Many of our schools build morning minyan into the school schedules, but to be truly beneficial and powerful, prayer has to go beyond that slotted time. Beth Nolen, in her article “Prayer Strategies for Christian Schools,” underscores the need to teach students that prayer is in response to a need, not merely as an obligation tied to time. She discusses the opportunities for prayer such as at times of sharing good news, when fights have passed, and when a fellow student faces an illness. Nolen feels these are all appropriate times for prayer “because there is a need for students to stop and become aware of the presence of God within them and who God is calling them to be.”

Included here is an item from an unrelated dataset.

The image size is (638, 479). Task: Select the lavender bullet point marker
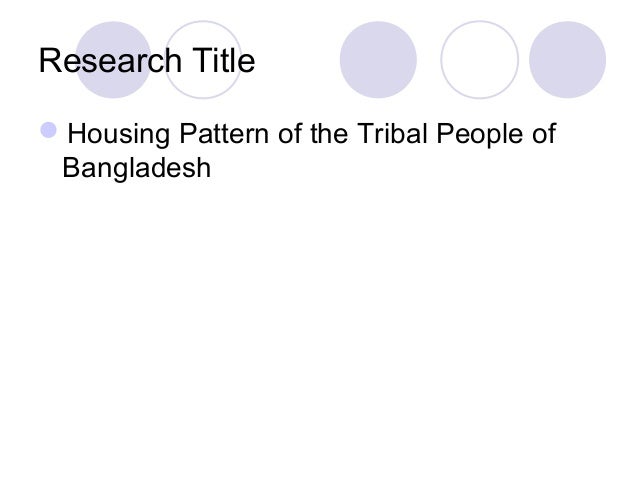click(x=48, y=130)
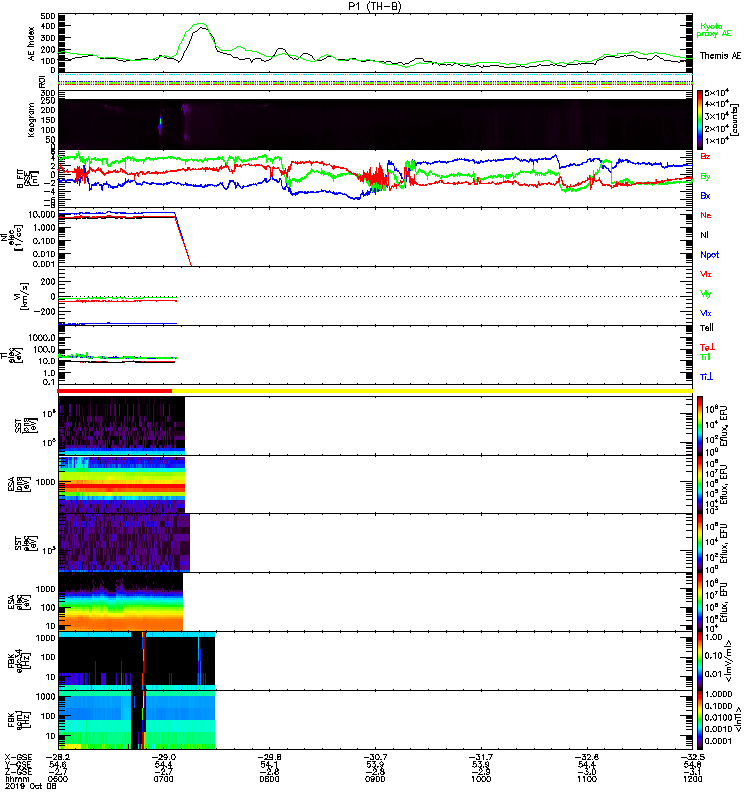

Judaism is filled with opportunities for prayer. Blessings before and after eating, after exiting the restroom, upon experiencing something for the first time, and more are already provided for us, and there is no limit to the prayers that the students could write for themselves. In order to be a truly transformative experience, the school should be saturated with prayer. The cafeteria should have Birkat HaMazon prominently displayed. Asher Yatzar can be posted outside of the bathroom. The blessing for seeing a rainbow can hang near a window. The opening of the school year should include reciting of the Shehechiyanu. Through constant infusion of prayer into students’ daily lives, they will gradually work to cultivate a relationship with God beyond morning minyan.
Glavich explains, “A school is not Catholic just because it has religious classes. That would make it little different from the public school down the street. No, the whole school should be saturated with a sense of the sacred.” Prayer is one of the many aspects that allow a Jewish day school to differentiate itself from other educational institutions and, hence, should play a vital role in the school. Glavich adds, “Prayer is as essential to the spiritual life as breathing is to physical life.” As such, it should play an essential role in our schools, reaching beyond morning minyan, becoming a habit for our students, and helping to shape them into the people we know they can be.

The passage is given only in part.